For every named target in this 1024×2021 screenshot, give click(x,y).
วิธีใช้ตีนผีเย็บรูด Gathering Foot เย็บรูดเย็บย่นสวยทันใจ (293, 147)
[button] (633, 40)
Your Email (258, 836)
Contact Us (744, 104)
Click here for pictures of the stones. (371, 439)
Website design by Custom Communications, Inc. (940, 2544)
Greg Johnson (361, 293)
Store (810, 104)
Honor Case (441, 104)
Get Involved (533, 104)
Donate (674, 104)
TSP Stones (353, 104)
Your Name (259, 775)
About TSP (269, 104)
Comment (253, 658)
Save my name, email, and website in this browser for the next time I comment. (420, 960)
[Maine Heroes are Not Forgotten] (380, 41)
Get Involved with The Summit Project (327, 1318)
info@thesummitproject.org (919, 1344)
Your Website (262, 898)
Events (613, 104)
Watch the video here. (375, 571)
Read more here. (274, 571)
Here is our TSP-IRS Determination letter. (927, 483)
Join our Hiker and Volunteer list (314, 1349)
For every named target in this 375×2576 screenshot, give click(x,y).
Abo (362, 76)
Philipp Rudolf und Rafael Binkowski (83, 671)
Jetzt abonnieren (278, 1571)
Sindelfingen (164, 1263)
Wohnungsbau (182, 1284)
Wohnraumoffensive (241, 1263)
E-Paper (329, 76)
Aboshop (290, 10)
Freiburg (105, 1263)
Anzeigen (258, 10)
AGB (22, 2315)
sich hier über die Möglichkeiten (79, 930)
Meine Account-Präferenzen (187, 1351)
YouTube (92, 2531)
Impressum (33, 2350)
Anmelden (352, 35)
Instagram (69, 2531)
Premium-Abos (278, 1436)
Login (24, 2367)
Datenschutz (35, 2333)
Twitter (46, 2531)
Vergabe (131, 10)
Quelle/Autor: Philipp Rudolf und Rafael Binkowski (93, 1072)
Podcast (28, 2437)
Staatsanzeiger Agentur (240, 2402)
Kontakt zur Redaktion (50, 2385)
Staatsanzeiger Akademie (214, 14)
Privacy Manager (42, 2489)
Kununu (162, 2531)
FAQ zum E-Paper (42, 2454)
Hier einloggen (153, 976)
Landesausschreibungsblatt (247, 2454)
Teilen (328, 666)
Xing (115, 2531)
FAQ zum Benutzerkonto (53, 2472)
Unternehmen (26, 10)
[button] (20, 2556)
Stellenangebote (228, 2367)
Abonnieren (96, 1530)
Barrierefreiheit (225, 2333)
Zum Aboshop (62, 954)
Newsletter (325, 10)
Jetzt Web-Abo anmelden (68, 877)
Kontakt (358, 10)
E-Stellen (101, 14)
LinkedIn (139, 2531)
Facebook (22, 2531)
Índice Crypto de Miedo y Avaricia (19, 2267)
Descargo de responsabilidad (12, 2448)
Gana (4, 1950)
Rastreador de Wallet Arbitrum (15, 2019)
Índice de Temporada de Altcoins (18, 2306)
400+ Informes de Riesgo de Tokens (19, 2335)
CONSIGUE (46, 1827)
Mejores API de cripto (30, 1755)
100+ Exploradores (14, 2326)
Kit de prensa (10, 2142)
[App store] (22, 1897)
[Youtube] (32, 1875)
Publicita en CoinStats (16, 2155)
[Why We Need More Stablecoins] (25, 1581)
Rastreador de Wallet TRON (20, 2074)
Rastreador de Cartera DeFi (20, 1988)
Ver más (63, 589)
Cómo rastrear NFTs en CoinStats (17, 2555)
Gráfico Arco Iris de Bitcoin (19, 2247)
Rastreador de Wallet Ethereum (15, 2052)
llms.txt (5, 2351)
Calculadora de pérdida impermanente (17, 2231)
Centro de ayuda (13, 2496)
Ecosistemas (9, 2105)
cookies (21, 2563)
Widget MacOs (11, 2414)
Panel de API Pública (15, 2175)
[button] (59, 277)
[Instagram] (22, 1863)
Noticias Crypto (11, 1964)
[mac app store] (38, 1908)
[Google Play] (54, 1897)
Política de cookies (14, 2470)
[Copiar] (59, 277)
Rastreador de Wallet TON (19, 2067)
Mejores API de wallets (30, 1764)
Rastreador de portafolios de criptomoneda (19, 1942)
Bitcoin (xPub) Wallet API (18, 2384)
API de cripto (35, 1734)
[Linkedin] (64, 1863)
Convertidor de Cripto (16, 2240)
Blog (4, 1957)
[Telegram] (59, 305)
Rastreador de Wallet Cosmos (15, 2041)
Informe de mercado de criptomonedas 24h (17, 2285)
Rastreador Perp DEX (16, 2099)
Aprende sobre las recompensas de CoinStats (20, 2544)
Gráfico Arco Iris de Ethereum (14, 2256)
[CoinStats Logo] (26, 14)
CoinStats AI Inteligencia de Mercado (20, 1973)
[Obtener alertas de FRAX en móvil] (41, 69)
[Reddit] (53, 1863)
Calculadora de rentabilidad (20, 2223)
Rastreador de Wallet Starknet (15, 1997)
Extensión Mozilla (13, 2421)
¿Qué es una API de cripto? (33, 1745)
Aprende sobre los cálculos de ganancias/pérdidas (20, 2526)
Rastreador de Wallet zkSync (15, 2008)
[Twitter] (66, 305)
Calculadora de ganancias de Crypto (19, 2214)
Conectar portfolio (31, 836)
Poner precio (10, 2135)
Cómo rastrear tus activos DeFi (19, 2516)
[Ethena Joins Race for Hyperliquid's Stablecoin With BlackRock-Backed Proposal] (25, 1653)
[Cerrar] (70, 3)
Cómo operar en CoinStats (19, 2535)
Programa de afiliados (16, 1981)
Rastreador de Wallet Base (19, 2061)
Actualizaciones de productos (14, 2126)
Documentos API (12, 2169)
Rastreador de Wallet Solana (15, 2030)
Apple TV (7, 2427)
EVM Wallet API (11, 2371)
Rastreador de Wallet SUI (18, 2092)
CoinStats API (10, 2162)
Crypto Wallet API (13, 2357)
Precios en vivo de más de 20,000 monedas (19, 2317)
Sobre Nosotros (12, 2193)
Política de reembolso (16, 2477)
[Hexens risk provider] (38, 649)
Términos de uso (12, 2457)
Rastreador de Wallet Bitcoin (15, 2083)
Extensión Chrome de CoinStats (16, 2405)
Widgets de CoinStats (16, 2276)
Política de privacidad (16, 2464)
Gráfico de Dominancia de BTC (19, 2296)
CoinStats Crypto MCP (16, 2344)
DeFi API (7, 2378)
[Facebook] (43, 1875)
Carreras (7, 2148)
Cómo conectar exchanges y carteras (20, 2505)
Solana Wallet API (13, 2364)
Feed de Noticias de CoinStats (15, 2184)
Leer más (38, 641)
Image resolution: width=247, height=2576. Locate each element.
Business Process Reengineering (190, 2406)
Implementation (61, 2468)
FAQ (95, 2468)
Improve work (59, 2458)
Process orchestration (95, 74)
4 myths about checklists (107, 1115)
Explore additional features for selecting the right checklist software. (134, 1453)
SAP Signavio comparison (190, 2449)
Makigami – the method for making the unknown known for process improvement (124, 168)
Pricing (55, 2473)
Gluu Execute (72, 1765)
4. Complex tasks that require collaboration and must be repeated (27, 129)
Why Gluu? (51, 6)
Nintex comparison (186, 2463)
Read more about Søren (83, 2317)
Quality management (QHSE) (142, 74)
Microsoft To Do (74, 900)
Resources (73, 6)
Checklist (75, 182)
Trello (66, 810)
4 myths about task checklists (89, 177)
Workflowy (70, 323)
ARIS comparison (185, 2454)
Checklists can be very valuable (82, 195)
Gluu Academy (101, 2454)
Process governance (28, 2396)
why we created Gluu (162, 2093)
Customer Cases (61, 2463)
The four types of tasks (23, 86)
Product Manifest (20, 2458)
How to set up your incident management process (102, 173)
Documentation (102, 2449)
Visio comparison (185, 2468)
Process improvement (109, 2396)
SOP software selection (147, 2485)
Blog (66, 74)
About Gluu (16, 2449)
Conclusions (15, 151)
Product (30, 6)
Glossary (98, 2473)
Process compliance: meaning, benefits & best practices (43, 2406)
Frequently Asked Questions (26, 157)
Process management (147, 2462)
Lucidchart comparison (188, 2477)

▶ **AIM OF THE TASK**
Keep only the lines of the listing that contain the word "this", and copy them.

▶ **ANSWER SECTION**
For every named target in this 1024×2021 screenshot, give click(x,y).
Save my name, email, and website in this browser for the next time I comment. (420, 960)
For every named target in this 375×2576 screenshot, give click(x,y).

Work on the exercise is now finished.